> _GOAL_:
Starting at the line that contains "You are a GUI" and continuing through the end of the items, recast each non-blank line as a row of a Markdown table with the columns Row and Item line. Leave the pictures out.

□ □ □ □

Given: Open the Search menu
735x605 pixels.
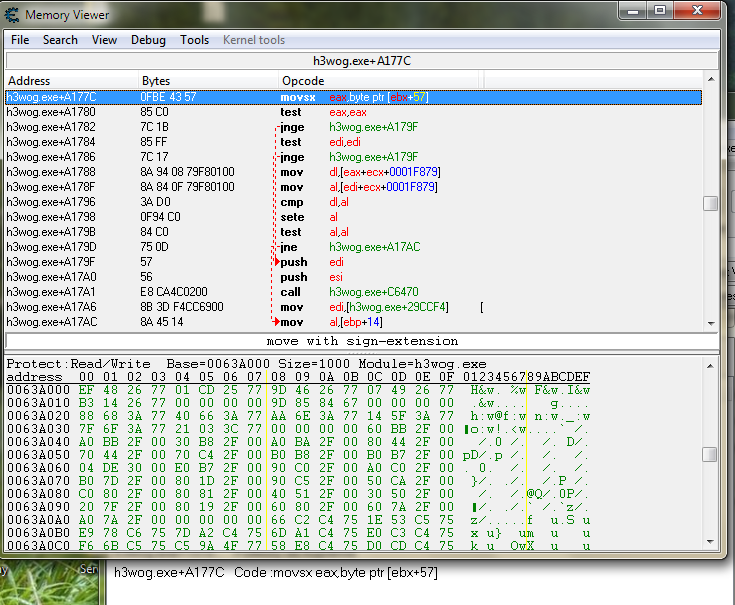Looking at the screenshot, I should point(60,40).

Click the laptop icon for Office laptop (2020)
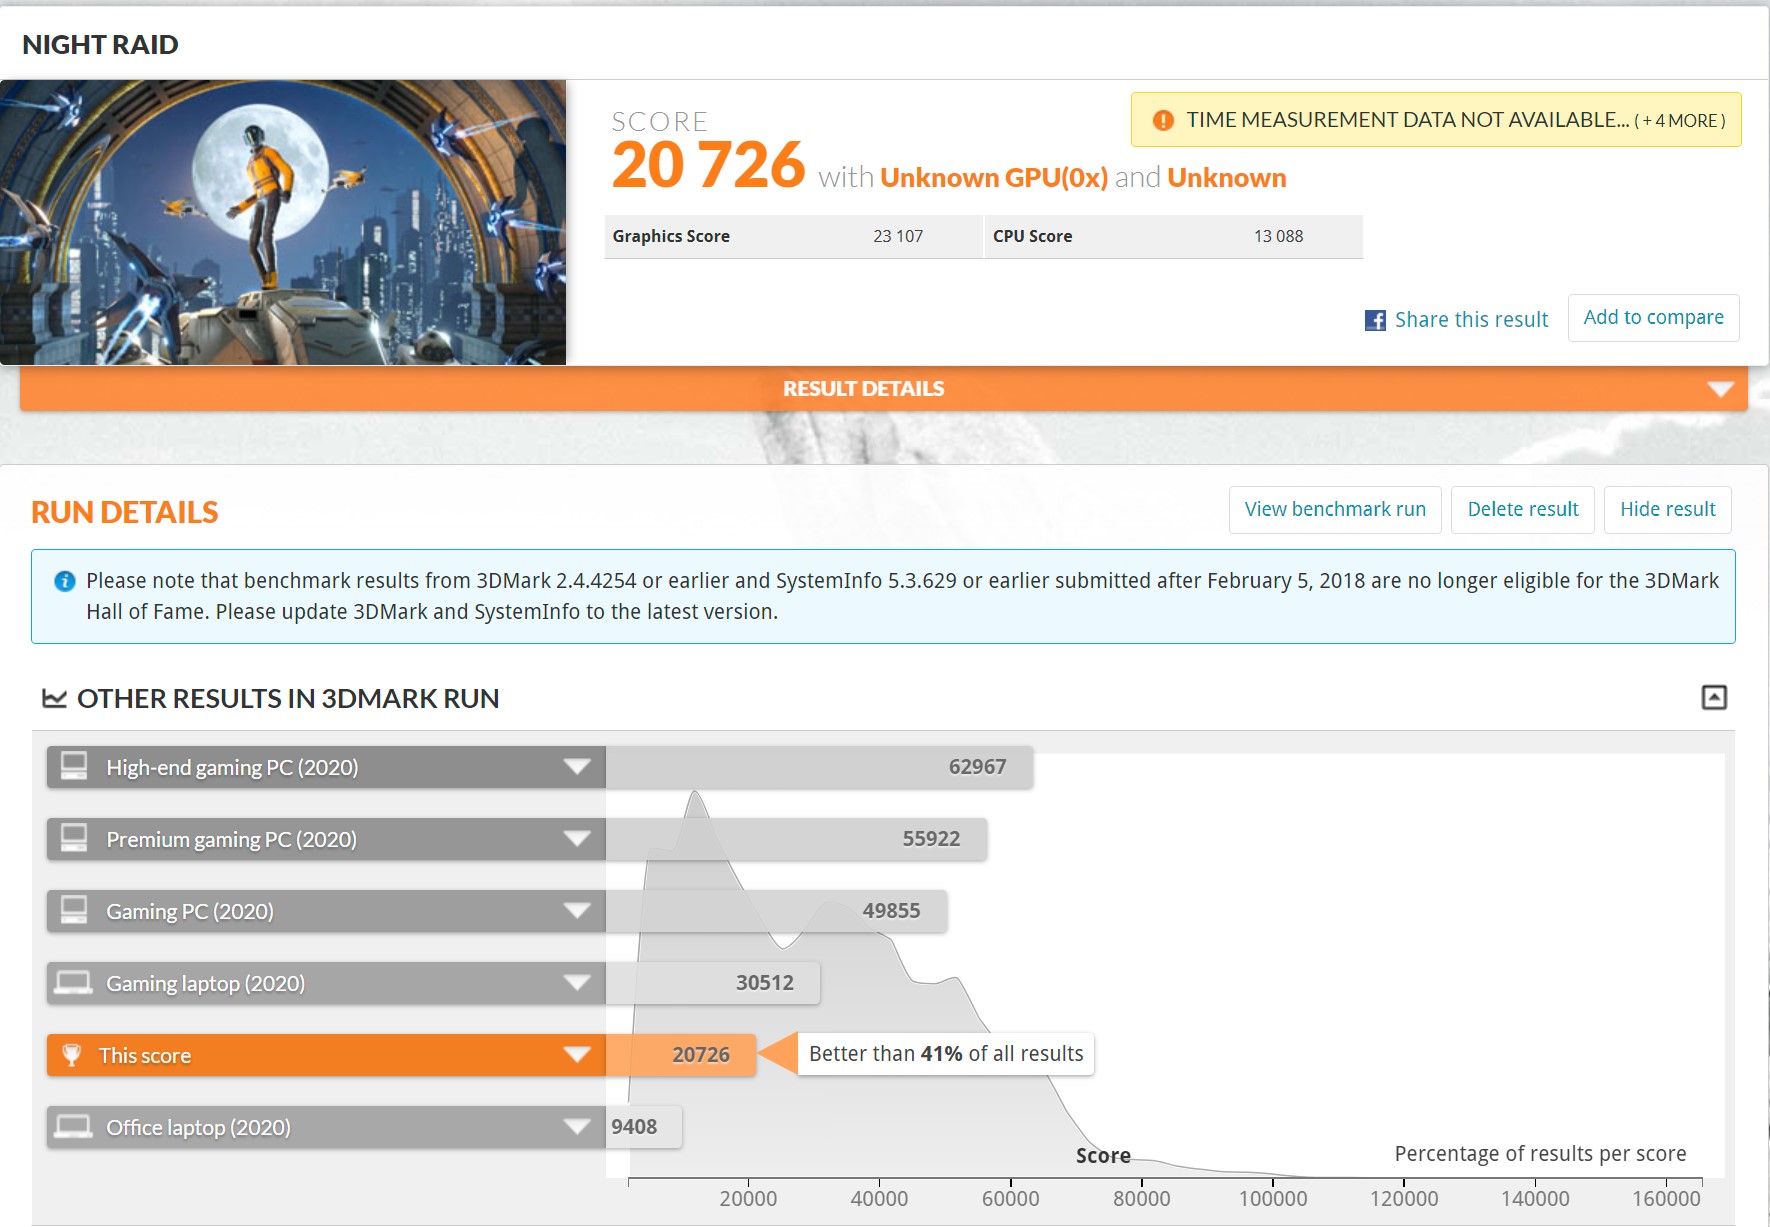tap(74, 1127)
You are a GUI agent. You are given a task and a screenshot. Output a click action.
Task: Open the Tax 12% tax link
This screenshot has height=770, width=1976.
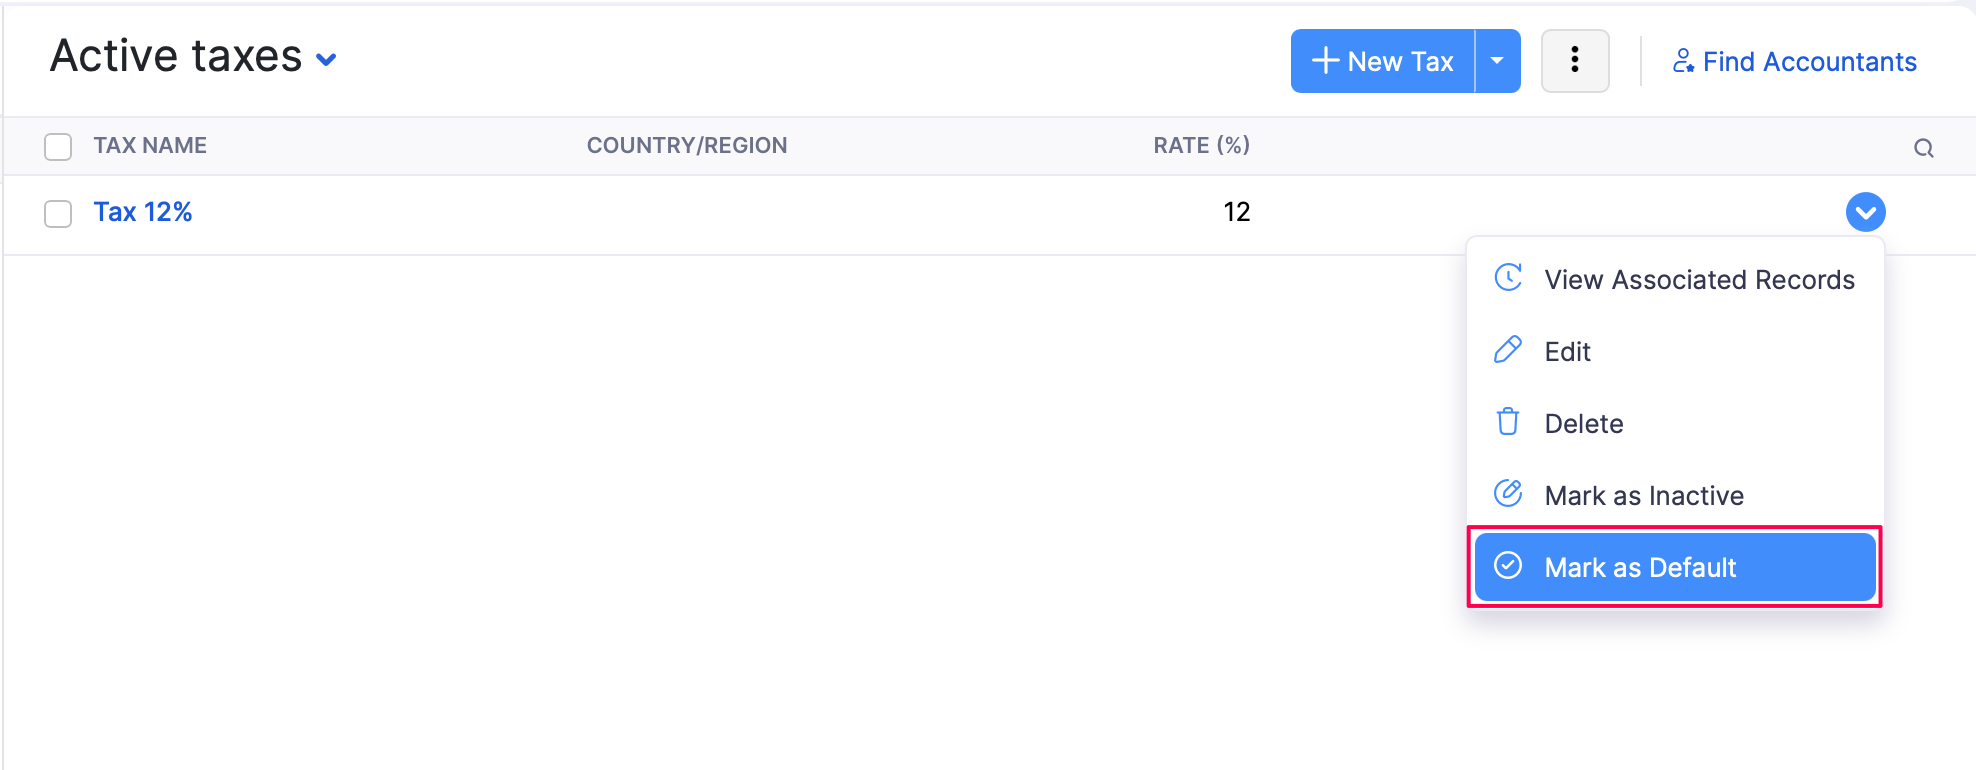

□ □ □ □

> _SOLUTION TO THE EXERCISE_:
| Row | Item line |
|---|---|
| 1 | You are a GUI agent. You are given a task and a screenshot. Output a click action. |
| 2 | Task: Open the Tax 12% tax link |
| 3 | This screenshot has height=770, width=1976. |